Back from a relaxing stay-cation as well as ASCO meeting--
The June 2010 issue of Molecular Systems Biology has a fascinating study identifying MYB and FOXM1 as "master regulators" of germinal center proliferation in lymph nodes. Why should we as pathologists care about this?
What piqued my curiosity here was a connection with my previous post summarizing what I learned at USCAP on the molecular pathology of diffuse large B-cell lymphoma (DLBCL) regarding dysregulated genes in DLBCL (including MYC) and identification of three gene expression subgroups, including the "germinal center B-cell-like" group.
The authors use some fascinating and powerful techniques around a systems biology approach to find master regulator genes controlling specific cellular processes (in this case, germinal center B-cell proliferation) as well as transcriptional regulation of protein complexes whose regulation whose availability must be regulated in a context-dependent manner.
The authors developed is an interaction network specific to human B cells (called the human B-cell interactome, HBCI) by reverse-engineering of transcriptional and post-translational interactions in mature human B cells from a diverse collection of 254 B-cell gene expression profiles derived from normal and malignant mature B cells (Lefebvre et al, 2007). They further integrated evidence from experimental assays, databases, and literature data mining, filtered by context-specific criteria, using an established evidence integration algorithm. Then, they used a novel algorithm, the Master Regulator Interference Analysis or MARINa, to interrogate the HBCI to discover MRs of key genetic programs in the germinal center (GC) reaction of antigen-mediated immune response, that is, normal progression through the GC.

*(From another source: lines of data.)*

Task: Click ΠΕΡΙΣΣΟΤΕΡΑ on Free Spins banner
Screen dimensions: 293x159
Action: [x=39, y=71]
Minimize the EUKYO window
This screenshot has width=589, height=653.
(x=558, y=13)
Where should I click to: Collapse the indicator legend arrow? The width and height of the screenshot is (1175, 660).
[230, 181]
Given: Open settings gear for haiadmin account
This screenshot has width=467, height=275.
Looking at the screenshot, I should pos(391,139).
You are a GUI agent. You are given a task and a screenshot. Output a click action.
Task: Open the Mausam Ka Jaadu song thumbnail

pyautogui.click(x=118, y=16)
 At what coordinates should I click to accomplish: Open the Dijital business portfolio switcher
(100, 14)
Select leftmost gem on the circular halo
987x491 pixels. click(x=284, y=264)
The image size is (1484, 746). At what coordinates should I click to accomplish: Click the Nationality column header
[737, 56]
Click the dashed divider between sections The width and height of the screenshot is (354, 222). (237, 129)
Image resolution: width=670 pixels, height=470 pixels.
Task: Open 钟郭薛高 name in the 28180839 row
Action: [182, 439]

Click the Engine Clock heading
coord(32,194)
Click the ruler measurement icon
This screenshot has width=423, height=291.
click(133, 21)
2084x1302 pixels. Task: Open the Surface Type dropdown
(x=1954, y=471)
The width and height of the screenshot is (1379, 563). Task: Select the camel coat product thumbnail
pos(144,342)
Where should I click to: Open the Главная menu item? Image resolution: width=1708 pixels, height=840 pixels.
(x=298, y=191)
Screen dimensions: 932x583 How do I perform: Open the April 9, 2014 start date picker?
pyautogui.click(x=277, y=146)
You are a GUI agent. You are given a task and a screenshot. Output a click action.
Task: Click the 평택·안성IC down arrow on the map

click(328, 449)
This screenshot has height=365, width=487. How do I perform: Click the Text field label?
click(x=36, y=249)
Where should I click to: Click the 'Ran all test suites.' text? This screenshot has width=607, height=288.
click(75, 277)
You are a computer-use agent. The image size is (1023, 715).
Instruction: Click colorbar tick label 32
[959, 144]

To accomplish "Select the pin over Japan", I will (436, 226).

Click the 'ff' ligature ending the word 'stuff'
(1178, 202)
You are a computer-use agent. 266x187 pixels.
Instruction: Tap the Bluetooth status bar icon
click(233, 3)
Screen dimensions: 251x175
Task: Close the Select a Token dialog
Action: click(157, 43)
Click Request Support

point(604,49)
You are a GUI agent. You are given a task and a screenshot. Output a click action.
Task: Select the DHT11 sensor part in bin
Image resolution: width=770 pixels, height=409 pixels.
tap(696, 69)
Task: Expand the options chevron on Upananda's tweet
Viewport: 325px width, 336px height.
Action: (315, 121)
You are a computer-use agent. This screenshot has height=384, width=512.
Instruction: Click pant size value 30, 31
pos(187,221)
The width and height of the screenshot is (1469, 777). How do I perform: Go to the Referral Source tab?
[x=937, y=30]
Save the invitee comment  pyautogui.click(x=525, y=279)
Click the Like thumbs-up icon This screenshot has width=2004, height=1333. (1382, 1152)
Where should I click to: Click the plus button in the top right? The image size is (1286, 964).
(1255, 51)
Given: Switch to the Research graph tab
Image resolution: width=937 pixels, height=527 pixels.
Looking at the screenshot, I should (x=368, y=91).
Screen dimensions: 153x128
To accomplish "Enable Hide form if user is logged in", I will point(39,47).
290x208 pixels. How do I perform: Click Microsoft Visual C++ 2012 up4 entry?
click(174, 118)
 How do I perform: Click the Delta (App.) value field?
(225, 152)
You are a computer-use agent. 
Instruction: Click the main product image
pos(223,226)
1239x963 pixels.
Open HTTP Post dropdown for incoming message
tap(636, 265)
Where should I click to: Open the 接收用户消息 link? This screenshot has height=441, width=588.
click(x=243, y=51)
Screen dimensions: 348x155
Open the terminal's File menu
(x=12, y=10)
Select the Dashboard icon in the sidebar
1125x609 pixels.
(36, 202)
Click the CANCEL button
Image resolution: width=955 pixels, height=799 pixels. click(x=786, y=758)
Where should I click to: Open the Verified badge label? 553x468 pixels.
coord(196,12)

They identified MYB and FOXM1 as "master regulators" of GC B cells since 80% of the genes jointly regulated by these transcription factors are activated in the GC. They also showed that MYB is a transcriptional activator of FOXM1 suggesting that they form a "feed-forward" loop involved in a synergistic activation of a large subset of GC-specific genes. I don't quite understand their use of the term "feed-forward" loop here--my understanding is that a feed-forward loop is when the anticipated future effect (which hasn't yet happened) triggers the cause in the present (which would otherwise have not have happened). An example is when there is a rumored or predicted shortage of a commodity, which leads to hoarding in anticipation of the shortage, which in turn causes a shortage to occur. It seems that this should be called a reinforcing feedback loop but whatever.
But they also validated that common MYB/FOXM1 targets were affected by silencing either MYB or FOXM1 using gene expression profiling. Specifically, they showed that downstream targets and other MRs are bound by MYB and FOXM1 in their promotor regions after MYB or FOXM1 silencing. Moreover, silencing of MYB and FOXM1 showed a decreased in proliferating cells in GCs and an increase in apoptotic cells. They further examined specific targets involved in the formation of a protein complex predicted by their model and found that about half of the MYB/FOXM1 targets cluster within a complex including novel interactions with pre-replication and mitotic proteins. They found that two mitotic kinases inferred in the complex, BUBR1 and AURKA, physically interact with MCM3 which are all direct targets of MYB and FOXM1.
My summary doesn't do justice to this paper (due to my own shortcomings in understanding) but if you're interested in lymphomas and/or systems biology, this is well-worth a read.